Daniel Voyager
had some statistics about the SL10B published on his blog. While there
have been no numbers for the number of visitors (for SLB6 more than
17,000 residents dropped in at some point while it was open), it does
say over 640 were present at the moment of the grand opening. For the 22
sims, there were 375 exhibits and five stages, with 470 applications
submitted by performers and among the staff, 115 alone were registered
as greeters.
Click Here for the whole list, along with a link to statistics of previous SL birthday celebrations.
The Second Life Wiki has a "History of Second Life" page. It's from Linden Lab, so there's no mention of the adult content protests and the 30% layoffs. Click Here.
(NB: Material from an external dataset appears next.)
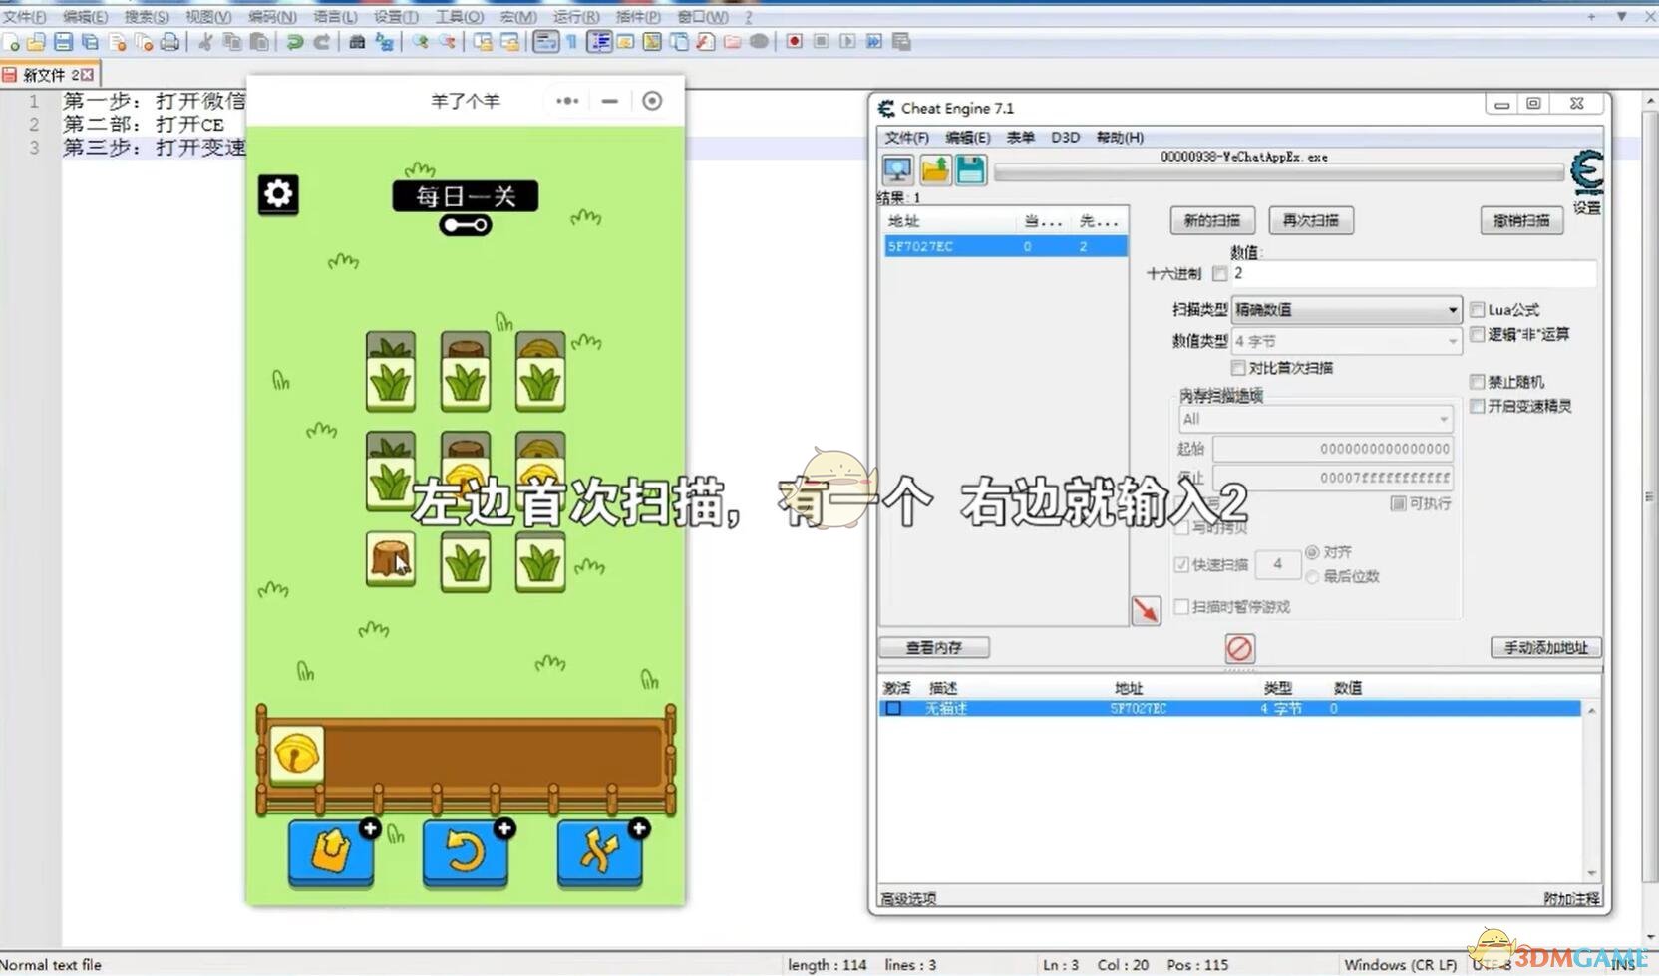Click the undo power-up button in game

pos(465,850)
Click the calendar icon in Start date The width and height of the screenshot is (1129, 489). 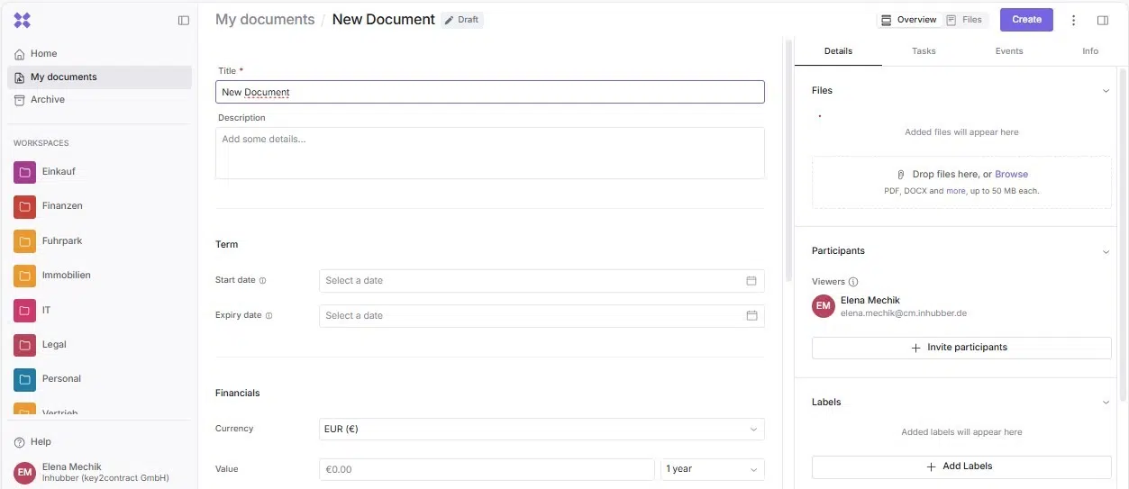coord(751,281)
Of Second Life's future, Daniel expressed optimism, "I think we will see more new technology introduced from Linden Lab in
the coming years making Second Life more realistic, faster and better
improved."
Hamlet Au of New World Notes also had a few comments about Second Life, a few which made it to a SF Post article, and more in depth on an article in gigaom.com. Hamlet felt the biggest mistake Linden Lab made with the virtual world was "it ignored what the overwhelming majority of residents were actually doing." While it was pushing things like an "Enterprise" version for businesses to hold meetings, it paid little attention to the roleplaying and other gaming, fashion and shopping, adult activities, and other things which were drawing residents. It might have a second chance to get the larger public's attention as technologies like Oculus Rift make it much easier to use. Another thing that got Hamlet's attention, people with physical and mental disabilities were using Second Life to interact with others in ways that would be difficult to impossible without it.
What do you the readers think? What has Second Life done right, and wrong, in it's ten years, and how do you see it's future? Will there be an SL20B?